WORK INSTRUCTIONS >>
Rewrite the liquid state machines text below from "We analyze the" up to and including "and synaptic models.", changing every "reservoir" to "pool".

Hardware-Friendly Synaptic Orders and Timescales in Liquid State
Machines for Speech Classification
- URL: http://arxiv.org/abs/2104.14264v1
- Date: Thu, 29 Apr 2021 11:20:39 GMT
- Title: Hardware-Friendly Synaptic Orders and Timescales in Liquid State
Machines for Speech Classification
- Authors: Vivek Saraswat, Ajinkya Gorad, Anand Naik, Aakash Patil, Udayan
Ganguly
- Abstract summary: Liquid State Machines are brain inspired spiking neural networks (SNNs) with random reservoir connectivity.
We analyze the role of synaptic orders namely: delta (high output for single time step), 0th (rectangular with a finite pulse width), 1st (exponential fall) and 2nd order (exponential rise and fall)
- Score: 0.0
- License: http://creativecommons.org/licenses/by/4.0/
- Abstract: Liquid State Machines are brain inspired spiking neural networks (SNNs) with
random reservoir connectivity and bio-mimetic neuronal and synaptic models.

DATASET EXTRACT >>
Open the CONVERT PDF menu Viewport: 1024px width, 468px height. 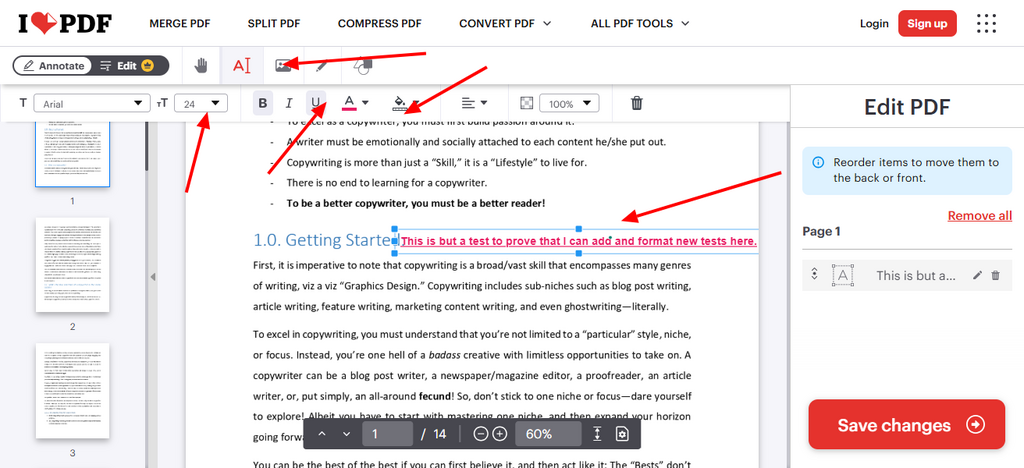pos(505,23)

TASK ANSWER >>
We analyze the role of synaptic orders namely: delta (high output for single time step), 0th (rectangular with a finite pulse width), 1st (exponential fall) and 2nd order (exponential rise and fall)
- Score: 0.0
- License: http://creativecommons.org/licenses/by/4.0/
- Abstract: Liquid State Machines are brain inspired spiking neural networks (SNNs) with
random pool connectivity and bio-mimetic neuronal and synaptic models.